На второй странице окончание заметки: моей вдове дали возможность порассуждать о своем подвиге. «Настоящий, позор, вот что я вам скажу, – цитируются ее слова, – как эти люди охотятся за стариками – и еще те, что занимаются телефонной рекламой, тоже не лучше. Прежде такого не водилось, это нынче приходится всех и каждого подозревать и запирать на ночь двери на три замка!»
Сказано было больше, намного больше, потому что молоденькая журналистка, которую они прислали к ней на дом, слушала с сочувствием, и сама оказалась любительницей кошек, но газетное пространство ограничено, а история, хотя и необычная, обошлась без тех ужасов, которых ждет современный подписчик. Например, моя вдова не раз и не два начинала фразу со слов «Когда был жив мой муж…», но все это вырезали при сокращении.
Ночь
Рождество, ясная, холодная ночь, небо над домом прогибается под тяжестью звезд. Моя вдова не знает о звездах – вернее, знает, но только теоретически. Она теперь редко выходит из дому, разве что за покупками, а покупки совершаются почти исключительно в дневное время. Сейчас она сидит в гостиной на вишневой скамеечке перед камином, в котором лежит кучка золы, остывшей двадцать два года назад. Она вязала, и на коленях у нее среди четырех или пяти котят, лежат голубые блестящие спицы и мотки шерсти. Откинув голову на широкую деревянную спинку, она уставилась в провисший высокий потолок над ней и не помнит, что еще выше есть небо, и холодные иголочки звезд толпятся вокруг млечного пути. Она не думает ни о крыше, ни о кровельщике, ни о дожде. Она ни о чем не думает.
Здесь не много примет праздника – несколько рождественских открыток на откидном столике, да веночек искусственной хвои, который она шесть лет назад надела на абажур. Она больше не возится с эльфами и ангелочками ручной работы, привезенными из Гштаада, с деревянным игрушечным вертепом и даже с цветными свечками и гирляндами. Все это было в свое время: зимнее волшебство, и наш сын, сбегающий по лестнице в пижаме, год от года все выше ростом и недоверчивей, и ангелы блекли, а горка подарков росла вместе с ним, но и это время прошло.

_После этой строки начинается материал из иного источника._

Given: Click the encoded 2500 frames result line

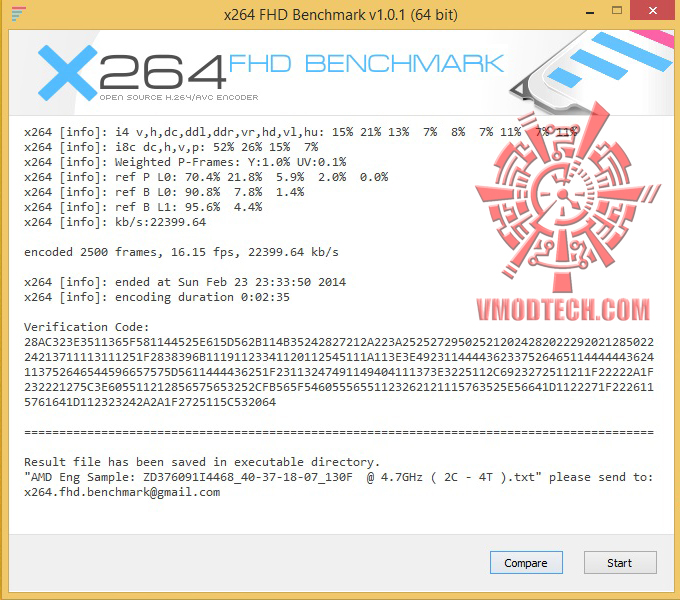Looking at the screenshot, I should tap(181, 252).
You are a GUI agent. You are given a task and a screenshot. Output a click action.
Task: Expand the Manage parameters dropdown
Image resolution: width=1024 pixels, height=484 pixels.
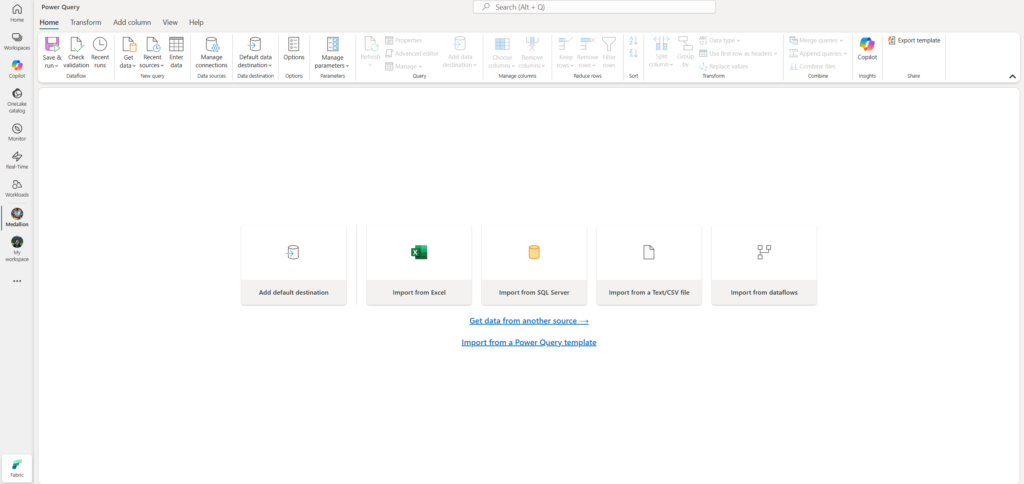tap(333, 65)
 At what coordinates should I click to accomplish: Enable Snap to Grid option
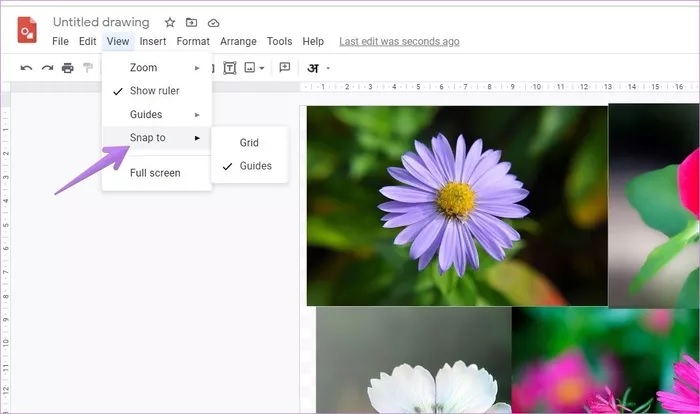click(x=250, y=142)
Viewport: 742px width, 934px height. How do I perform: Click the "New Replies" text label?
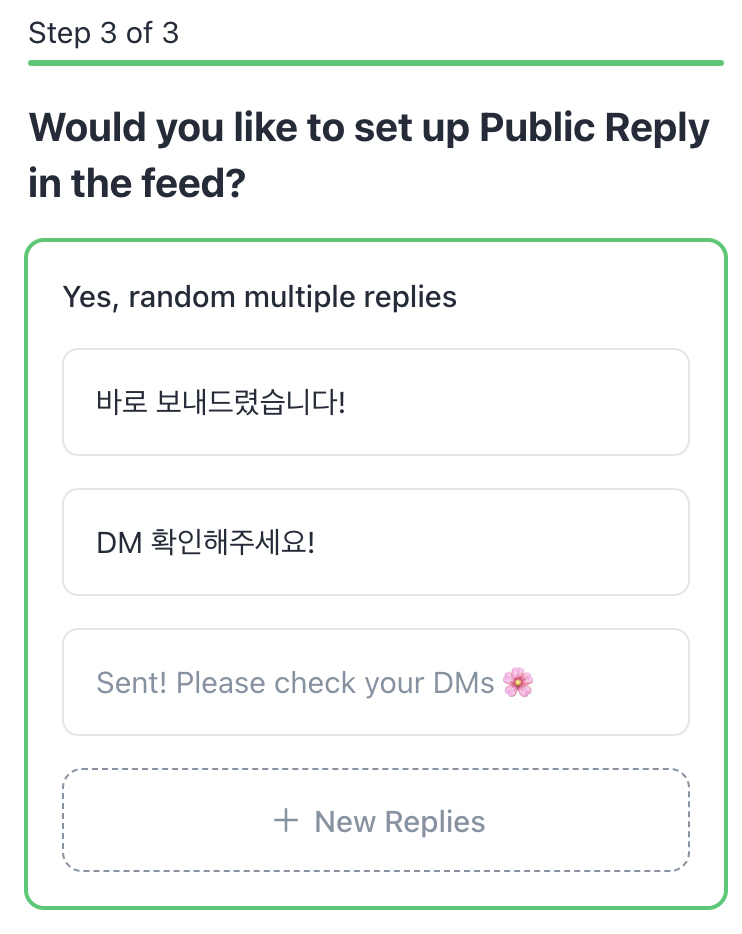coord(400,822)
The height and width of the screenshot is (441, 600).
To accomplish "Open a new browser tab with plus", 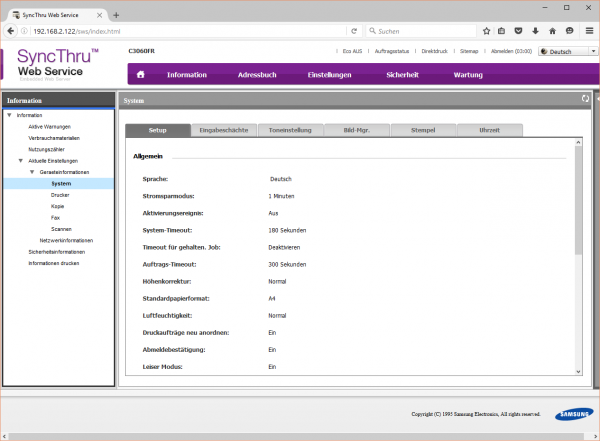I will (x=116, y=14).
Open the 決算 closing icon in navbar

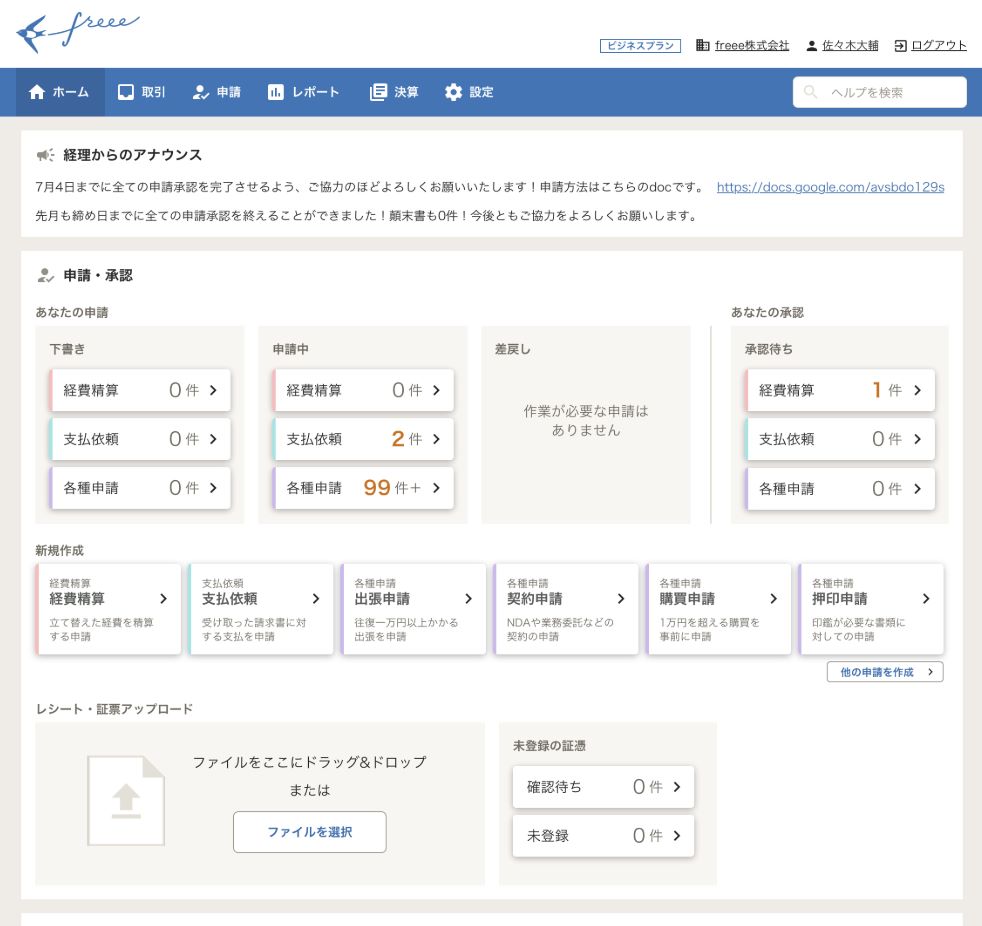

Они с Инге собирались встретиться и обменяться подарками, но у обеих не хватило духа, да и машина у Инге не заводилась. Хотелось бы мне, чтобы к дому на такси подкатил наш сын, пролетевший через полконтинента, чтобы встретить с матерью Рождество, – и он так и собирался, хотел сделать ей сюрприз, но в лагере беженцев появился новый, особо стойкий штамм холеры, и он не смог вырваться.
И вот она сидит перед холодным камином, прислушиваясь к невнятным стонам и кряхтению старого дома Ночь сгущается, звезды забираются все выше по выгнувшему спину небосводу. Она ждет чего-то, сама не зная чего, красивая старая дама, одетая кошками, моя вдова, ждет. Очень тихо.